A woman stood there waiting.
She was in her late forties, maybe early fifties, dressed in dark slacks and a navy coat. She had the posture of someone who had spent years in institutions that demanded straight backs and fast decisions. Her eyes were sharp and measured, taking me in the moment I stepped from the car.
“Julian Mercer?” she asked.
I nodded.
“Patricia?”
Her expression didn’t change, but something in it hardened with recognition. “Come with me.”
“Who are you?”
She reached into her coat, flipped open a badge, and closed it again before I fully processed the lettering.
“Special Agent Patricia Holloway.
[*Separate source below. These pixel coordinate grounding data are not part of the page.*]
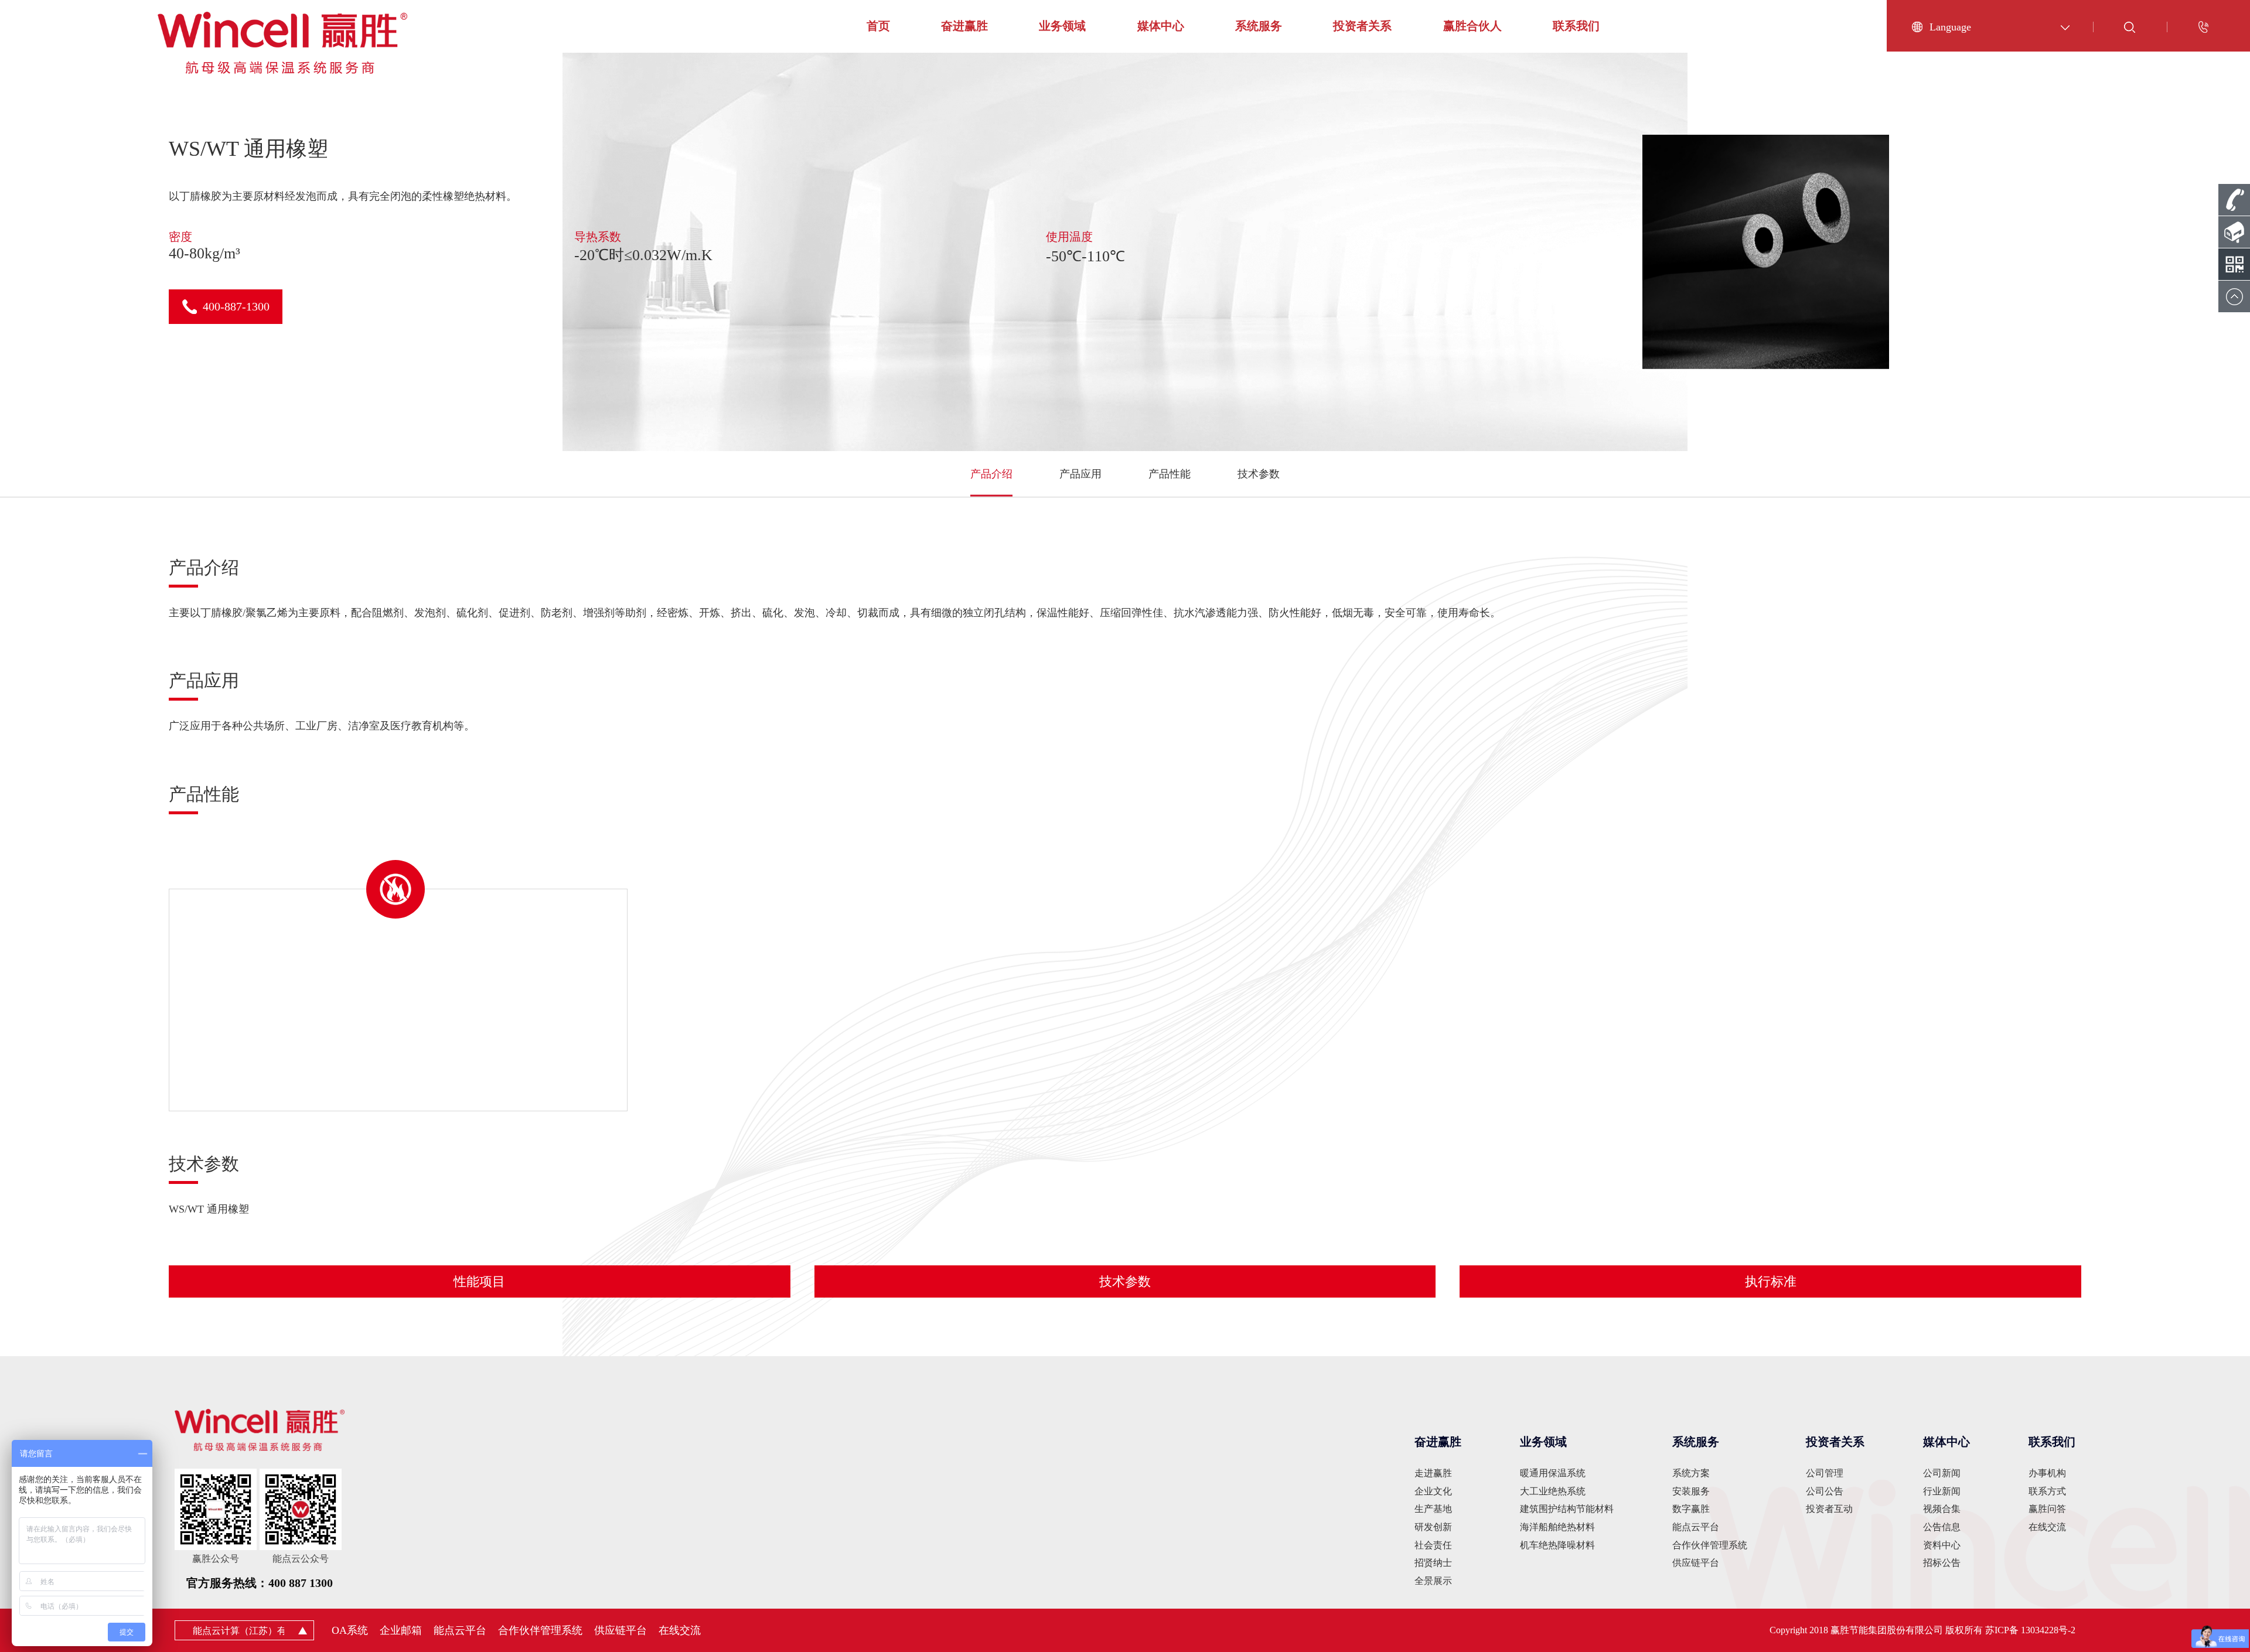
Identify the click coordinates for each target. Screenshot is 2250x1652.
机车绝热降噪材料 (1557, 1545)
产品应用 (1080, 474)
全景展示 (1433, 1581)
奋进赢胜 (964, 25)
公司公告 (1824, 1491)
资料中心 (1942, 1545)
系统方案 (1691, 1473)
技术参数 (1259, 474)
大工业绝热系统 (1553, 1491)
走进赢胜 (1433, 1473)
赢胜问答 (2047, 1509)
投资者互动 (1829, 1509)
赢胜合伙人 (1472, 25)
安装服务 (1691, 1491)
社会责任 (1433, 1545)
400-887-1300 (236, 306)
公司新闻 (1942, 1473)
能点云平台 (1695, 1527)
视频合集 (1942, 1509)
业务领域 (1062, 25)
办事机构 (2047, 1473)
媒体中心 (1160, 25)
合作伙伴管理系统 (1709, 1545)
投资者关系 (1362, 25)
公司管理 (1824, 1473)
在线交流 (2047, 1527)
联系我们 (1576, 25)
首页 (878, 25)
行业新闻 (1942, 1491)
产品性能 (1169, 474)
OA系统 (350, 1630)
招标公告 (1942, 1563)
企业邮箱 (401, 1630)
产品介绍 (991, 474)
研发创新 (1433, 1527)
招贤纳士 (1433, 1563)
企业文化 (1433, 1491)
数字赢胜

FBI.”
I stopped walking.
“The FBI?”
She looked past me toward the road. “Everything will be explained, but not out here.”
“What does the FBI have to do with my father?”
Her mouth tightened. “More than you’re going to like.”
I followed her through a side gate and into the maze of storage units.
Unit numbers passed in sequence: 3, 5, 9, 11.
My heart beat harder with every step.
I wanted this to be a mistake.
I wanted to round the corner and find a harmless explanation—my father wrapped up in some absurd estate-planning game, some dramatic prank gone too far, a weird attempt at teaching me some final life lesson from beyond the grave.
Instead, Patricia led me deeper into the facility, farther from the office and the road, until we reached a unit at the very back.
17.
She turned to me. “Use the key.”
My fingers felt clumsy as I fitted the brass key into the padlock. It slid in perfectly.
I turned it.
The lock clicked open.
Patricia stepped back. “Lift the door.”
I grabbed the handle at the bottom of the metal roll-up door and pulled.
The unit opened with a hard rattle of metal tracks.
And my father stood up from a folding chair inside.